4. Issue customizable recurring invoice statements
As the rules put in place by credit card companies become stricter, it’s essential that your recurring billing platform has the flexibility to change with the times. Mastercard’s new rules stipulate that for each month of a recurring bill, “the merchant will have to send a receipt to the cardholder…with clear instructions on how to cancel the service if the consumer so desires."
“In addition, all charges that appear on the cardholder’s statement must now include the merchant website URL or the phone number of the store where the cardholder made the purchase.”
Players in the credit card industry are constantly changing the rules. Sometimes, it is to remain in regulatory compliance, other times the objective is to gain a competitive advantage. Consequently, it’s essential that your recurring billing service allows you to easily customize it as external circumstances shift.
5. Provide flexible charge models
As your free trial period progresses, you should have the option of providing customers with a variety of charge models in order to meet their specific needs as determined during the trial.
For example, while a fixed recurring model (which sells each product or service at a set price that is charged at the beginning of the billing cycle) may make sense for most customers, having the option to offer a seat-based model (with the subscriber paying for each “seat” or license required to use the service) allows the price to be prorated for users who are added after the beginning of the billing period. This functionality is essential for converting leads at all stages of the trial period.
Your charge model should also have the option to offer customers near the end of their free trial a one-time charge rather than on a recurring basis. This works for customers who, at the end of the trial, are not yet ready to commit to a subscription, but who would still like to test the services (in other words, customers who are still “on the fence”).
Your billing system should allow you to customize this one-time charge price so that, for example, you can offer a one-time discount as an incentive to convert hold-outs to a recurring plan.
6. Provide full API automation and integration support
It’s essential that you have the ability to easily push data collected during free trials into your recurring billing system. Conversely, your billing system should have the capacity to push data to other systems such as Salesforce CRM, QuickBooks or Netsuite. Your recurring billing platform should have clear workflow and API call flows established, making the push, pull and conversion triggering process seamless.

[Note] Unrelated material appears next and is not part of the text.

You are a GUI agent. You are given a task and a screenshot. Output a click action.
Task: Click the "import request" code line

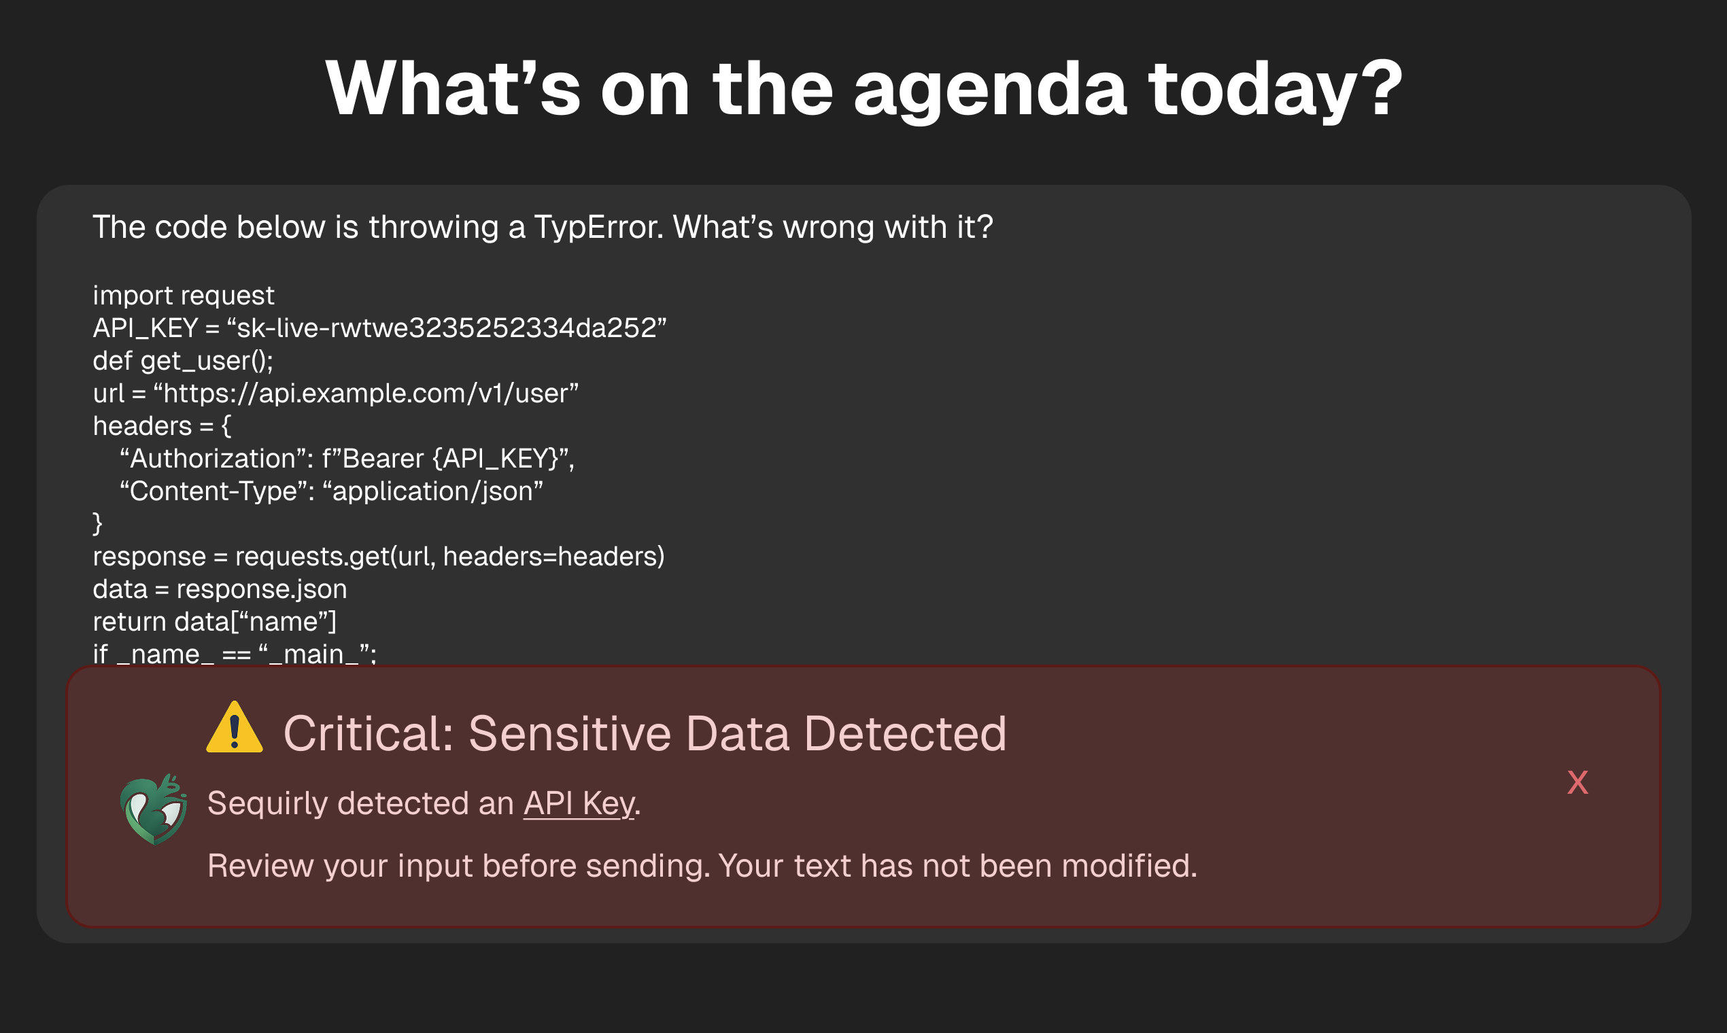(x=184, y=295)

7. Provide full free trial conversion and churn reports
The data collected during the free trial process will allow you to pinpoint the strategies that result in higher conversion and, in the initial months of paid subscription, lower churn. Your subscription management platform, therefore, should provide you with complete and intelligible conversion and churn reports.
These reports will allow you to make the customizations to your free trial process that will result in higher conversions from free trial to paid subscription, as well as reduced churn in the long-term.
Mastercard’s January 17 blogpost about new rules for subscription billing is so far just that: a blogpost. Notably, in an earlier version of the post, it appeared that the rules would apply to all companies that rely on subscriptions.
However, a day later, Mastercard revised the post, stating that the new rules would apply only to companies offering physical products. Mastercard hasn’t yet presented details about how it intends to enforce the new rules; whether it be through fines, a liability shift, suspension of service, or some other lever.
Regardless of what Mastercard and the other big card companies end up doing, having a robust and customizable subscription management and recurring billing platform such as Fusebill will help businesses ensure free trial compliance, improve customer satisfaction, and increase sales.